Do you purchase organic food? If so, do you focus mainly on produce, meat and dairy, or are your pantry items organic as well? Or, are you someone who doesn’t believe organic is better? Are you content with buying the best items your family can afford, and if that includes some or no organics, you’re okay with that?
Regardless of your shopping habits, I thought you might be interested in a recent study conducted by Stanford University. Known to be the most comprehensive analysis to date, it compares organic and conventionally grown produce. I found the results quite fascinating and wanted to share them with our savvy readers.
Here is a brief synopsis from the report:
- There is no significant difference in vitamin content between organic and regular produce.
- There is no difference in fat or protein content between organic and regular milk.

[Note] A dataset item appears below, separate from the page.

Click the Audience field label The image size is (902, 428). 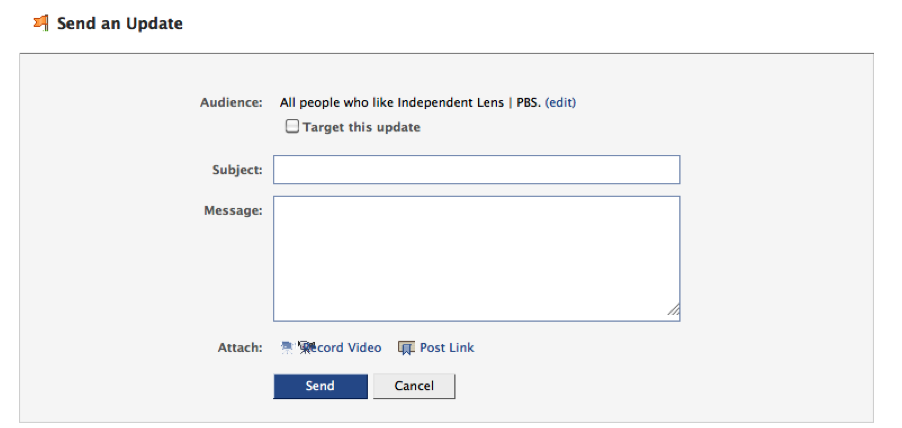click(231, 102)
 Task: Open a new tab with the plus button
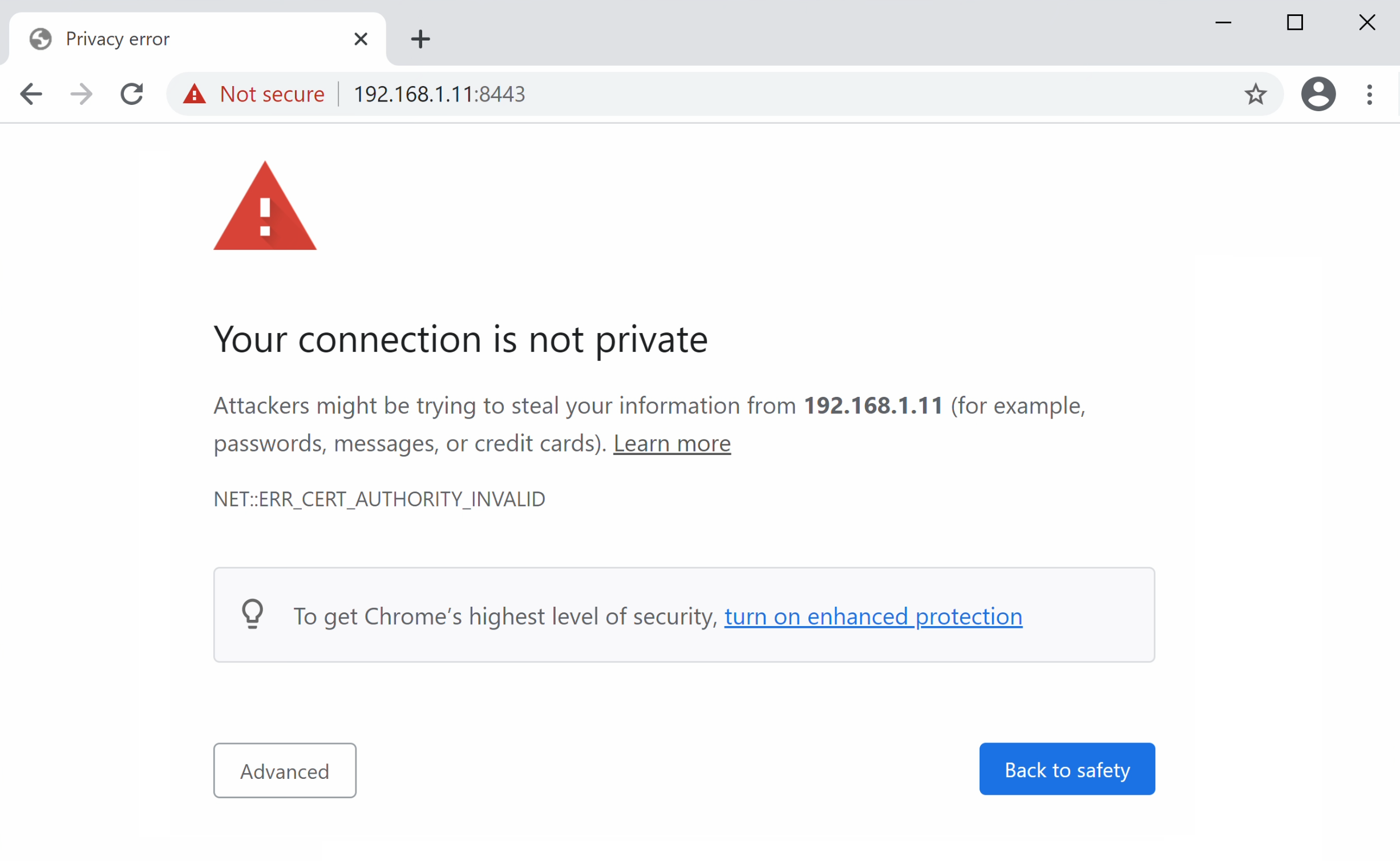420,39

- There is a small amount of evidence suggesting that organic milk may contain higher levels of omega-3 fatty acids versus regular milk.
- Organic produce is 30% less likely to contain pesticides than regular produce, however organic items are not 100% pesticide free.
- Pesticide levels of non-organic food fell within the allowable safety limits, as set out by the government.
- Two studies in the review found lower levels of pesticides in the urine of children who ate an organic diet versus a conventional one; however, the urinary levels in both groups of children fell below the safety thresholds.
- Results suggest that organic produce is more likely to be contaminated with E. coli. Organic produce, using manure for fertilization, is much more likely to contain the bacteria than produce from a farm that does not use animal waste.
Whether you purchase organic items or not, do the findings of this report sway your opinion either way? Are you more likely to add organic items to your grocery cart or does this make you feel that they really aren’t worth the extra dollars?